▶ _PROVIDED TEXT_

◇ ◇ ◇ ◇ ◇

2. “Native American New Urbanism: How America’s Poorest County Created a Vision for the Future of Cities,” by Trevor Decker Cohen

Whatever your first mental image is when you hear the phrase “New Urbanism,” there’s a good chance it doesn’t look much like the Pine Ridge Reservation in South Dakota. The back-to-basics urban design movement has struggled to shed its association with affluence. The image of New Urbanism is postcard perfect—maybe a little too perfect—master-planned, walkable “village” developments in the suburbs.

But our advocacy for incremental development is actually about something more profound than postcard aesthetics. Can you pick up a hammer and start building something, alongside your neighbors, that fills a need in your community? If not, what stands in your way? After all, the places that actually provide the model, the DNA, for New Urbanism, the traditional cities and towns built before the age of modern zoning and commuter suburbs, were largely built by people with few resources, improvising on tried-and-true patterns.

What Trevor Cohen documents on the Pine Ridge Reservation in South Dakota, one of the poorest places in the United States, is remarkable. A nonprofit, Native American-led developer, the Thunder Valley CDC, is building the future of the reservation, board by board, nail by nail. Starting with 34 acres of land, a straw-bale house, and volunteer labor, they’ve advanced to creating affordable, energy-efficient homes, community space, and a cooperative farm. Cohen describes an energy in the CDC’s offices somewhere between “a startup and a revolution.”

Affluent places will mostly figure out a way to be fine with or without the finer points of the Strong Towns approach. It’s places like Pine Ridge, like Detroit, like Memphis, like South Bend, that stand to gain the most from a revolution that actually empowers communities to take the steps to build sustainable wealth for themselves without waiting for resources or permission. If you’re a policymaker reading Cohen’s piece, I want you to think about what the local analogue of this looks like in your own community, and then I want you to ask if it’s possible. Or what barriers stand in its way right now.

◇ ◇ ◇ ◇ ◇

▶ _LISTED RECORDS_

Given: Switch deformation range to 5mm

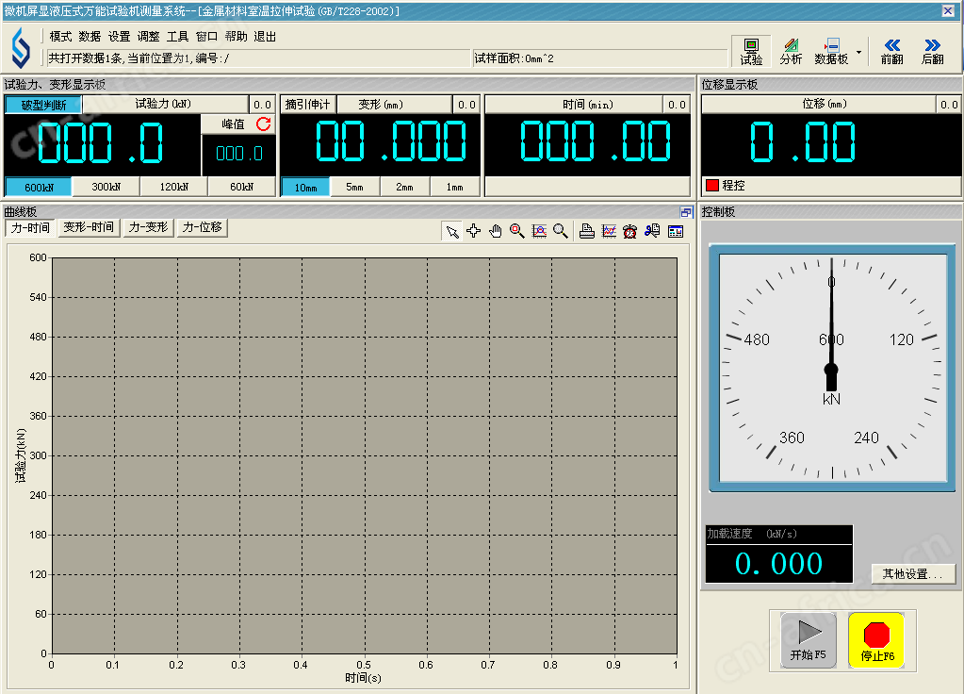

◇ ◇ ◇ ◇ ◇

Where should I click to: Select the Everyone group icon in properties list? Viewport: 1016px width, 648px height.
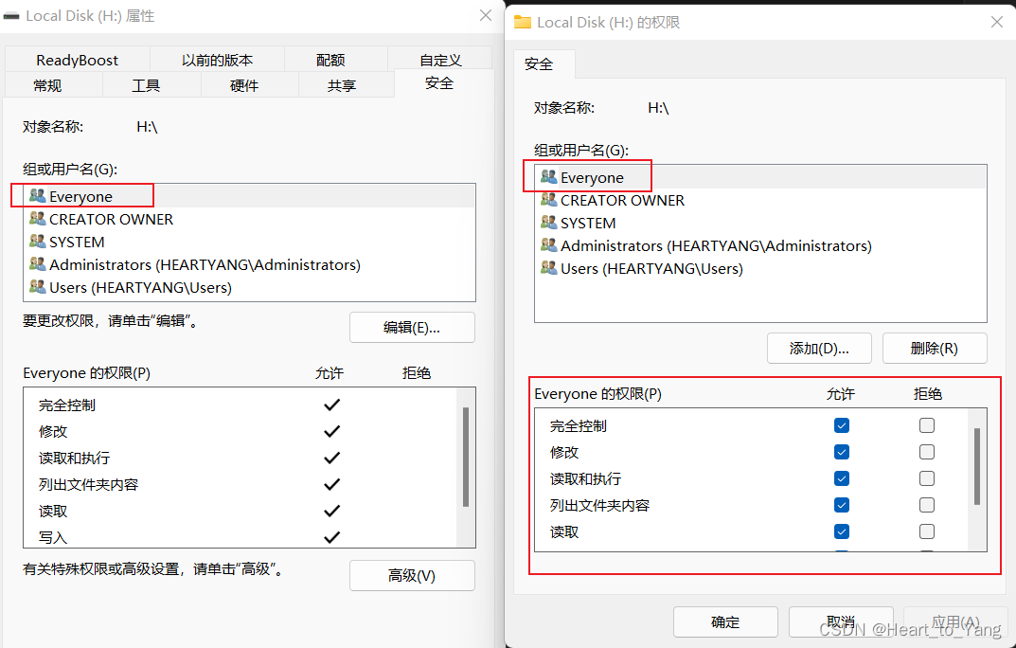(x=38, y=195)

◇ ◇ ◇ ◇ ◇

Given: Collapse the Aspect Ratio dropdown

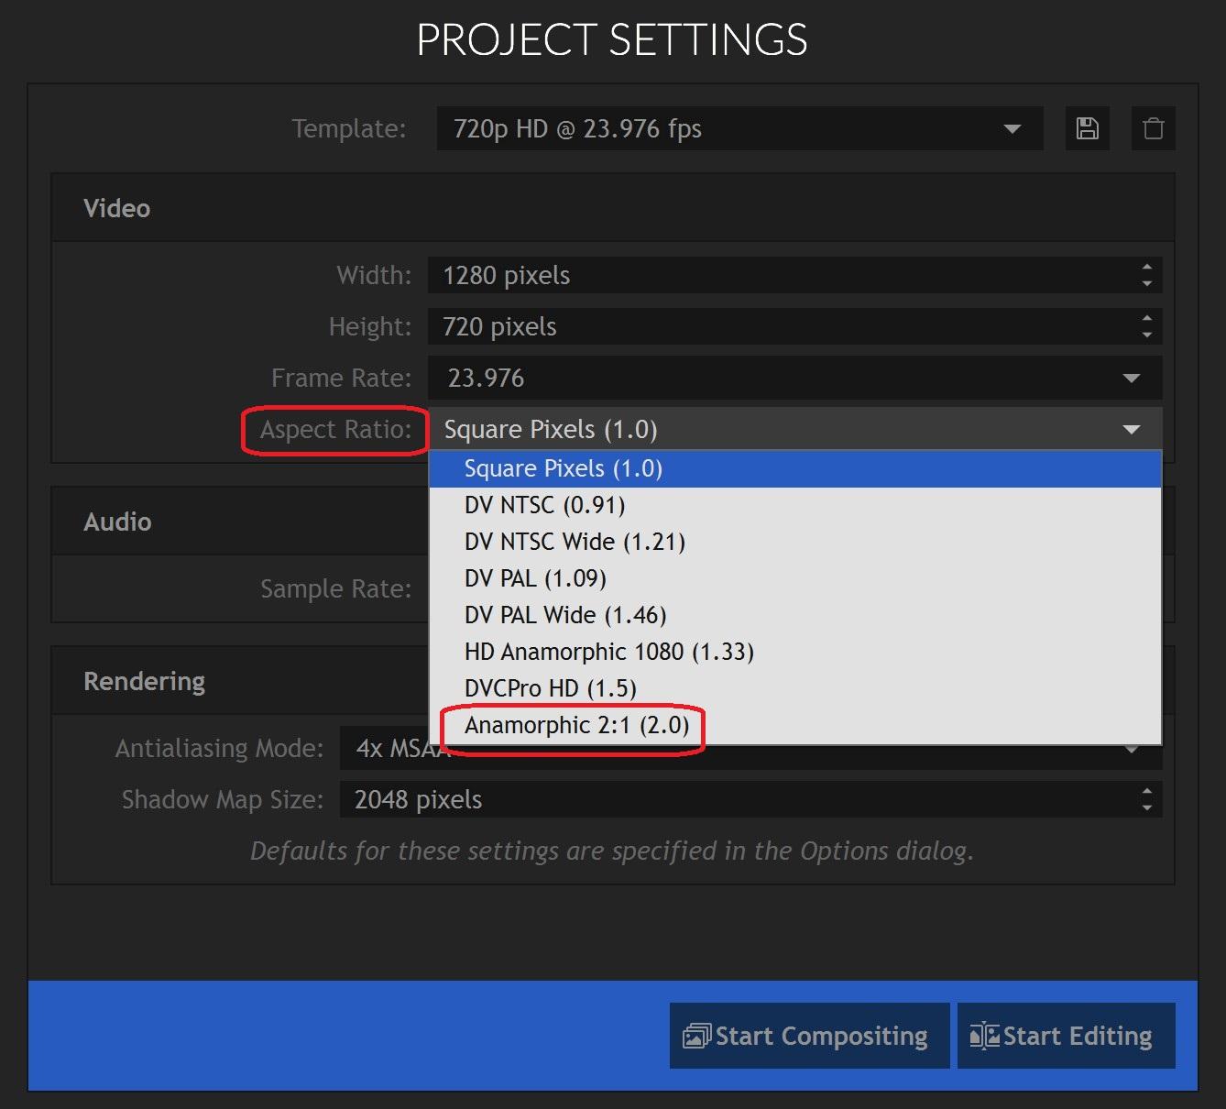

◇ ◇ ◇ ◇ ◇

Rewrite the passage about the Pine Ridge Reservation between "Affluent places will" and "way right now.", inclusive, swapping "Affluent" for "Wealthy". The rows are separate material from the text above.

▶ _REPLY_
Wealthy places will mostly figure out a way to be fine with or without the finer points of the Strong Towns approach. It’s places like Pine Ridge, like Detroit, like Memphis, like South Bend, that stand to gain the most from a revolution that actually empowers communities to take the steps to build sustainable wealth for themselves without waiting for resources or permission. If you’re a policymaker reading Cohen’s piece, I want you to think about what the local analogue of this looks like in your own community, and then I want you to ask if it’s possible. Or what barriers stand in its way right now.